[Start of Attachment]

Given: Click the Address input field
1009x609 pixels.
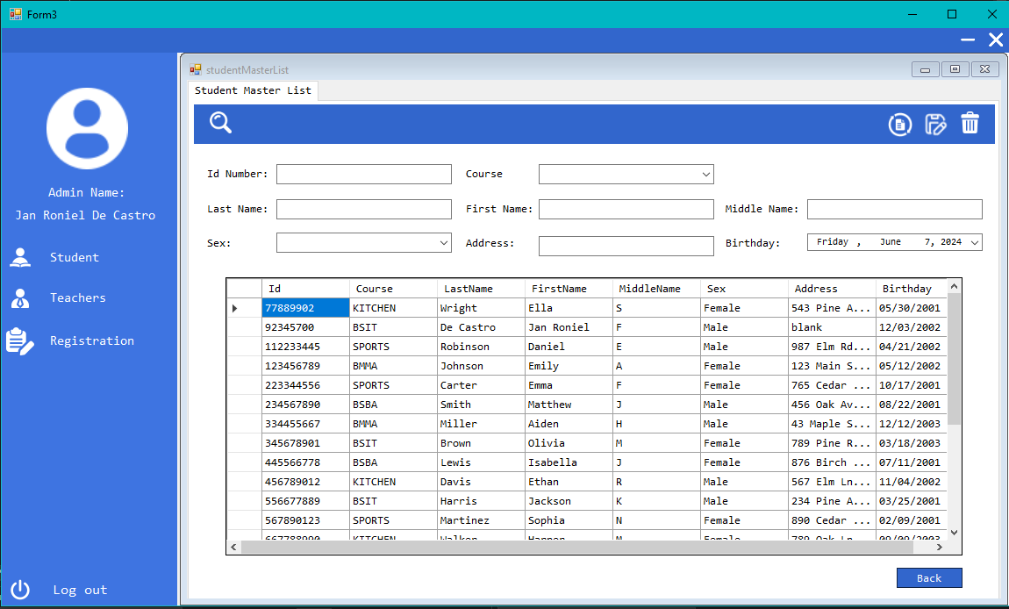Looking at the screenshot, I should 626,246.
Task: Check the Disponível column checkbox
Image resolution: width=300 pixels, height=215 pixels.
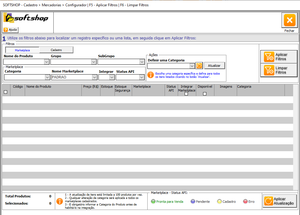Action: 205,94
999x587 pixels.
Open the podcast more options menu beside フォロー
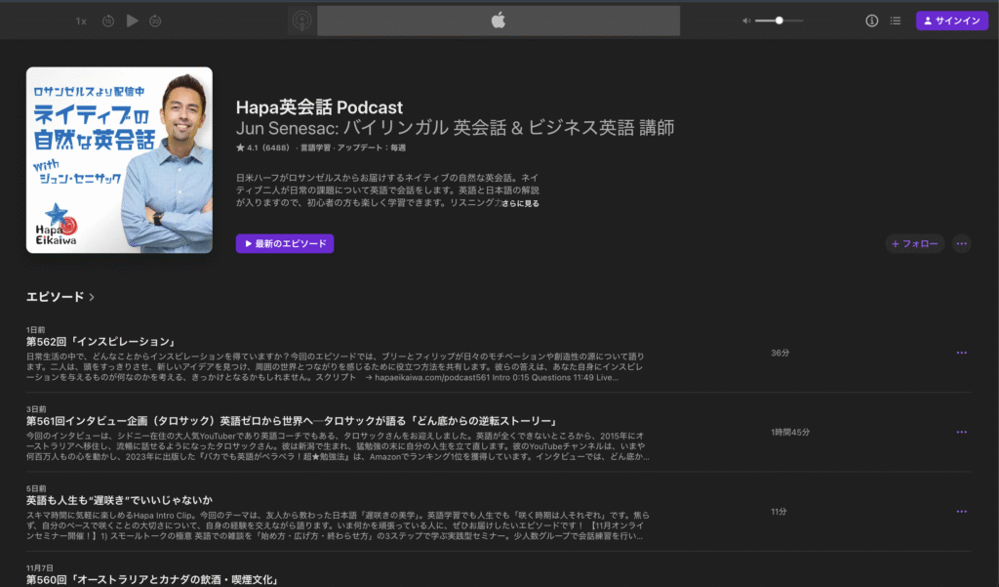point(962,244)
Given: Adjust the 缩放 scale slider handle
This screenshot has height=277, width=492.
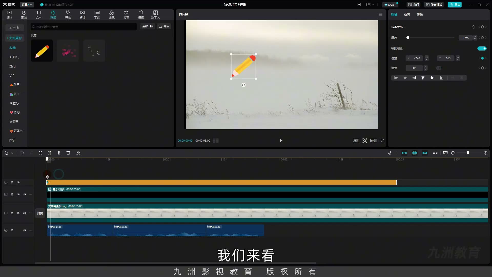Looking at the screenshot, I should point(408,38).
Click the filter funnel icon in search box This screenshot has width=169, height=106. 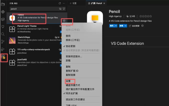(x=64, y=9)

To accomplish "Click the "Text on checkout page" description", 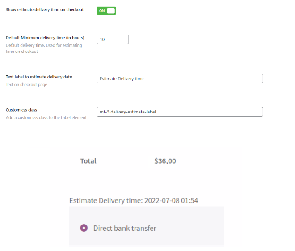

[End of Attachment]

→ Your task: Go through the material line by line. Show each line that contains the string "Given".

→ Written solution:
Given: Click the Address input field
Given: Adjust the 缩放 scale slider handle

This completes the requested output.